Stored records
BEGIN

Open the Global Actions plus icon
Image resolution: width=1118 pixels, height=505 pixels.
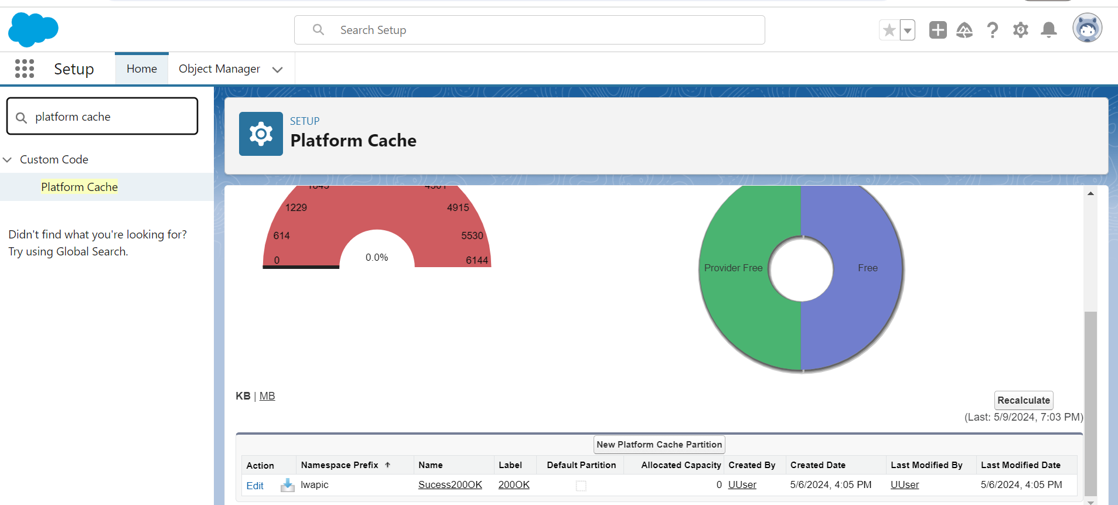pos(938,30)
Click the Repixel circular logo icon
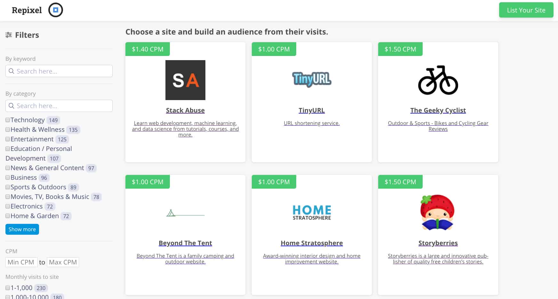558x299 pixels. pyautogui.click(x=55, y=10)
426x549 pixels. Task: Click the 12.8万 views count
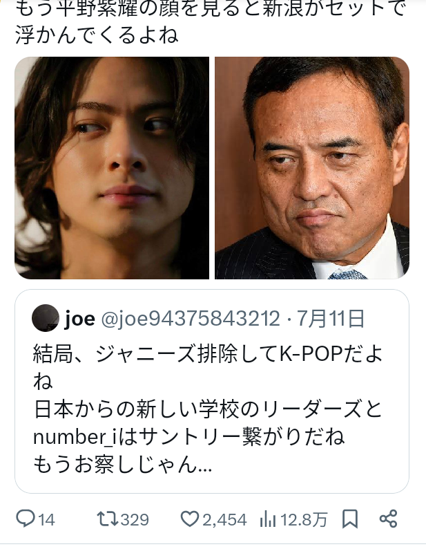pos(304,519)
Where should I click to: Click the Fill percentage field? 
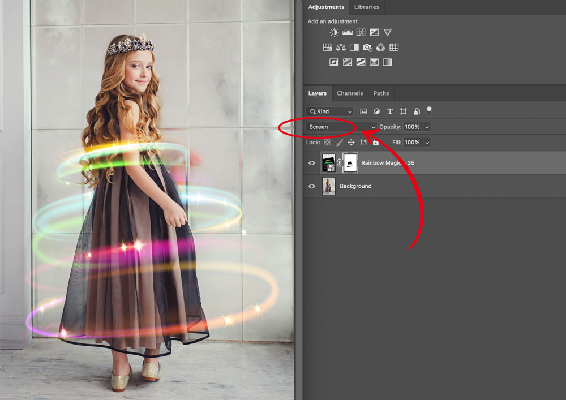(412, 143)
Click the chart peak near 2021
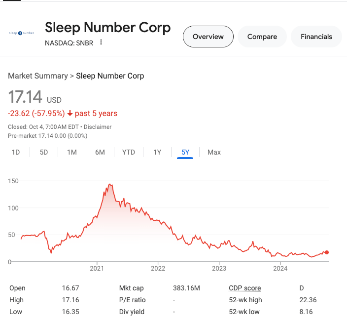Screen dimensions: 347x323 (110, 185)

END

Please print every record exactly, leaving out the pictures.

Open the Global Actions plus icon
Image resolution: width=1118 pixels, height=505 pixels.
pos(938,30)
Click the Repixel circular logo icon
558x299 pixels. pyautogui.click(x=55, y=10)
426x549 pixels. Task: Click the 12.8万 views count
pos(304,519)
Where should I click to: Click the Fill percentage field? 
(412, 143)
Click the chart peak near 2021
Screen dimensions: 347x323 (110, 185)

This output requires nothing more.